Lan Na continued to loom large in the politics of Lower Burma. When he heard that Byattaba was seeking Lan Na's help, U tried to repair relations with the Tai kingdom by sending his eldest daughter Tala Mi Thiri to Chiang Mai in a marriage of state. It apparently did the job as Lan Na did not interfere. (Queen Thiri would have a terrible time at Chiang Mai, and constantly urged her father to bring her back. U would bring her back c. 1371.)

What followed was a stalemate for the next five plus years. U did not try to regain the rebellious regions but neither did the rebel brothers try to dislodge U from Donwun. U heavily relied on his chief minister Pun-So, who kept the remaining territories intact. Then in 1369, Pun-So died. Taking advantage of the ensuing commotion, Byattba sent 700 warriors disguised as mourners, who managed to get inside Donwun, and seize U's palace. The king barely escaped to the nearby woods, and fled to Pegu, about 120 km northwest of Donwun, across the Bay of Martaban. Byattaba now controlled the entire Martaban province. Laukpya also raided Dala several times although U loyalists held the line.

==Reign at Pegu==
===Emergence of Pegu===
U's realm was now reduced to just the Pegu (Bago) province (present-day southern Bago Region and Yangon Region). It turned out to be a fortuitous move for him. Not only was Pegu strategically located between the other two provinces but the province was also the most populous. Then ongoing sedimentation and silting since 1300 had increased the once swampy province's "agricultural and demographic potential". On the other hand, Martaban was located on the upper Tenasserim coast, and too close to the Tai kingdoms to the east. By 1370, Pegu was "ready to supplant Martaban as regional leader". Indeed, all subsequent monarchs of the Wareru dynasty would remain at the more strategic Pegu even after Martaban returned to the fold. The kingdom would be known as the Hanthawaddy Kingdom, after Pegu's classical name Hanthawaddy—the academic and popular name by which the dynasty which lasted from 1287 to 1539, inclusive of the Martaban years, is known.

DATA SHOWN:
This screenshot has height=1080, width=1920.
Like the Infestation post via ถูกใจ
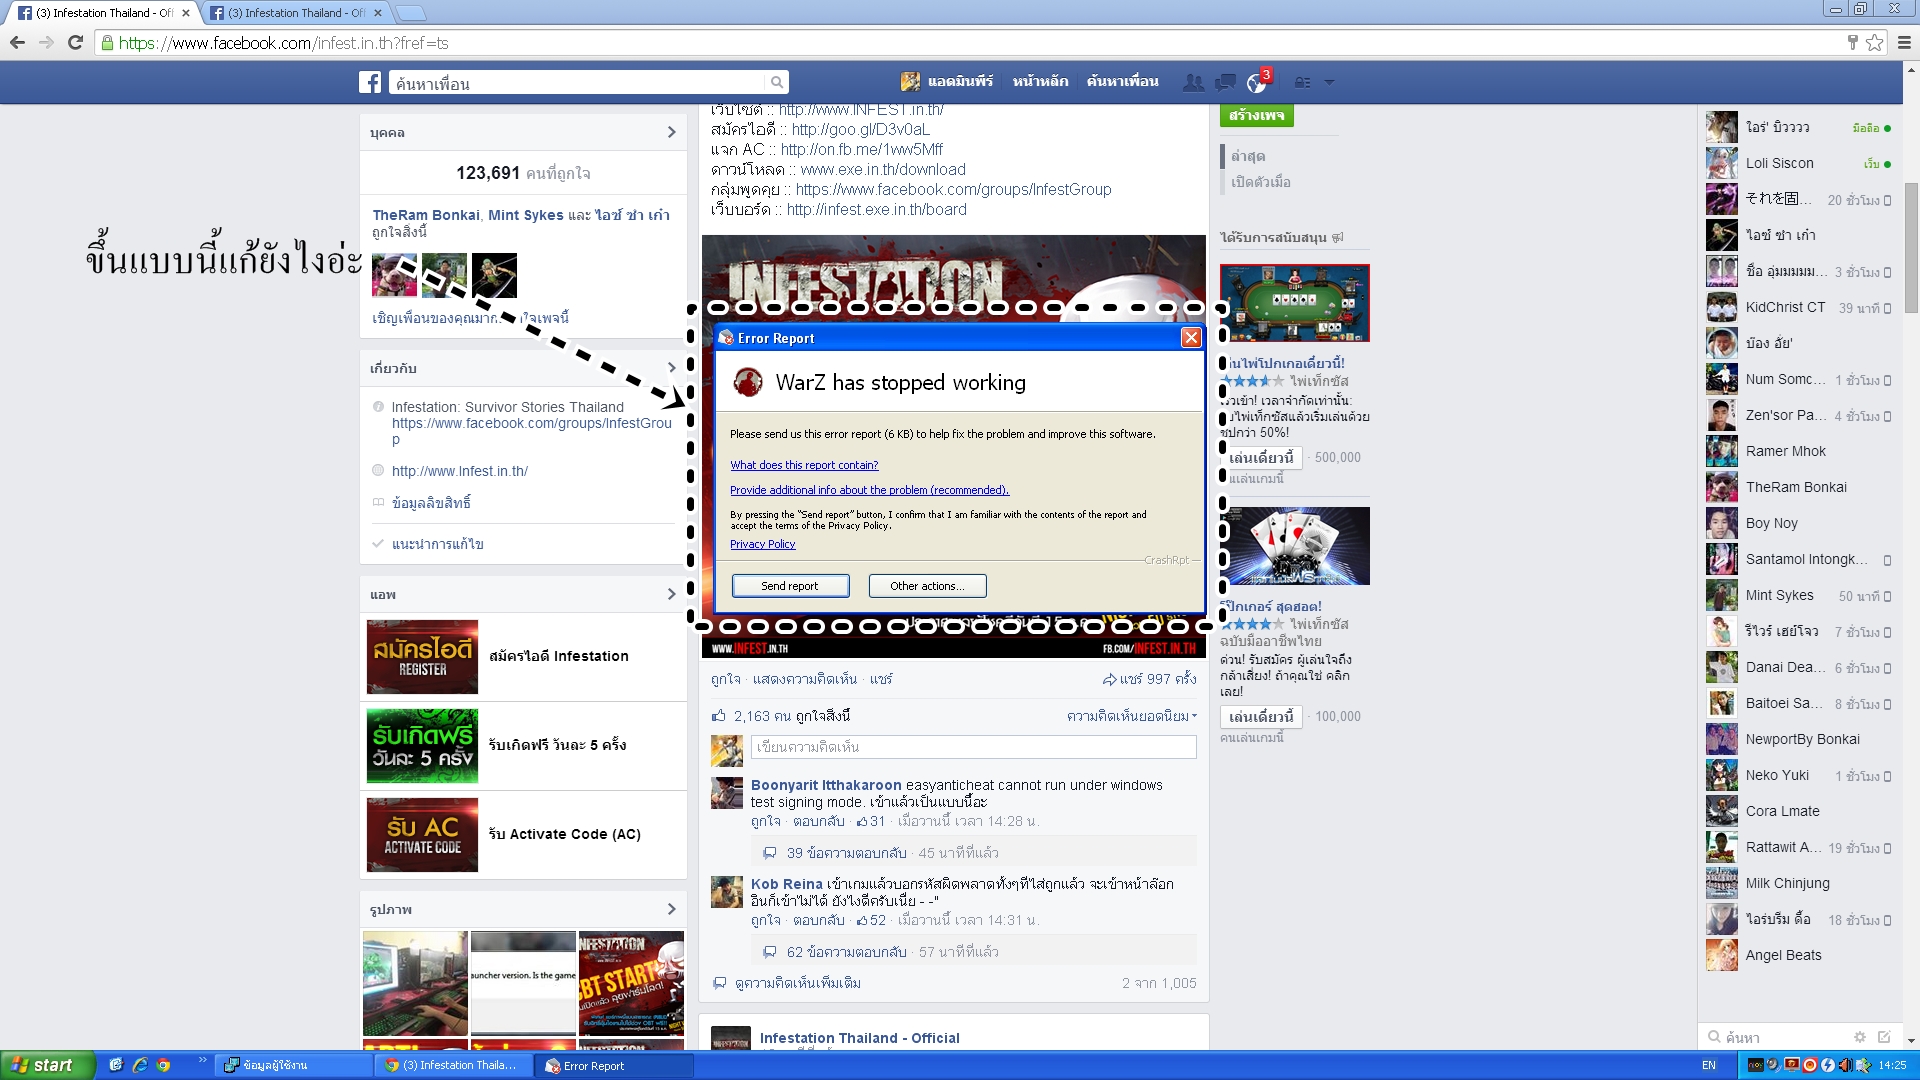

DIRECTION A: In two sentences, sum up the account of King U above.
DIRECTION B: Carry on the account of King U from its last sentence.

EXERCISE RESULT A: U married his eldest daughter into Lan Na to keep that kingdom from helping Byattaba, and after years of stalemate, the death of his chief minister Pun-So in 1369 let Byattaba's warriors, disguised as mourners, seize his palace at Donwun, sending him fleeing to Pegu. Reduced to the Pegu province, U found it a fortunate base because it was central, the most populous, and rising in potential, and later kings of the Wareru dynasty stayed there, giving the kingdom its name, Hanthawaddy.

EXERCISE RESULT B:
===Peace treaty with Ava===
U's first actions at Pegu was to stabilize his reduced realm. In 1370–71, he quickly signed a peace treaty with King Swa Saw Ke of the emerging Ava Kingdom in the north. Both monarchs wanted a quiet border: U was dealing with his ongoing rebellions; Swa was focused on securing his northern border against the Maw Shans. Swa wanted U to acknowledge Toungoo (Taungoo) as part of Ava's sphere of influence. The Ava king did not trust his nominal vassal Gov. Pyanchi I of Toungoo, who was educated and lived in Pegu for several years. The two kings met in 1370/71 at the frontier, and signed a treaty demarcating the border. History shows that the treaty was an act of political expediency. The two kingdoms would fight a proxy war over Toungoo in 1375–76.

===Treaty with the rebels===
The treaty with Ava allowed U to focus on his defense of his remaining territory. He successfully fended off Laukpya's attempts to seize southern Pegu province, and his forces even retook Donwun, restoring the pre-1369 borders. But he paused when Byattaba and Laukpya again appealed to Lan Na. Though he was technically allied with King Kue Na of Lan Na through a marriage of state, his daughter Thiri had not gotten along with Kue Na, and wanted a divorce. Concerned by Chiang Mai's potential interference, U agreed to a truce with the brothers. The agreement called for U to pay the brothers 10 viss (16.33 kg) of gold and ten elephants in exchange for the brothers recognizing U as their sovereign as well as to broker an agreement with Kue Na to send Queen Thiri back. As the Razadarit Ayedawbon recounts, U realized the absurdity of the overlord paying tribute to the vassals but he ultimately decided to swallow his pride, and agreed to the terms. On the other hand, Byattaba and Laukpya realized that they needed Lan Na's support in order to neutralize U's stronger position at Pegu. The brothers sent 15 viss (24.49 kg) of gold in total to retain Chiang Mai's support. The king of Lan Na also sent back Tala Mi Thiri back.

===Proxy war with Ava===
The arrangement with the brothers lasted for the rest of U's reign. Byattaba and Laukpya ruled their provinces like sovereigns but left U alone while U had to be satisfied with their nominal allegiance. However, the treaty with Ava did not last. The cause was Toungoo. In 1375, Ava, coming off a decisive victory over the northern Shan state of Mohnyin, sought to impose tighter control over Toungoo. The ruler of Toungoo, Pyanchi I, sought Pegu's help. Despite the 1370/71 treaty with Ava, U ultimately decided to side with Pyanchi. Pegu sent a sizable army that included cavalry and elephant units led Commander Ma Sein.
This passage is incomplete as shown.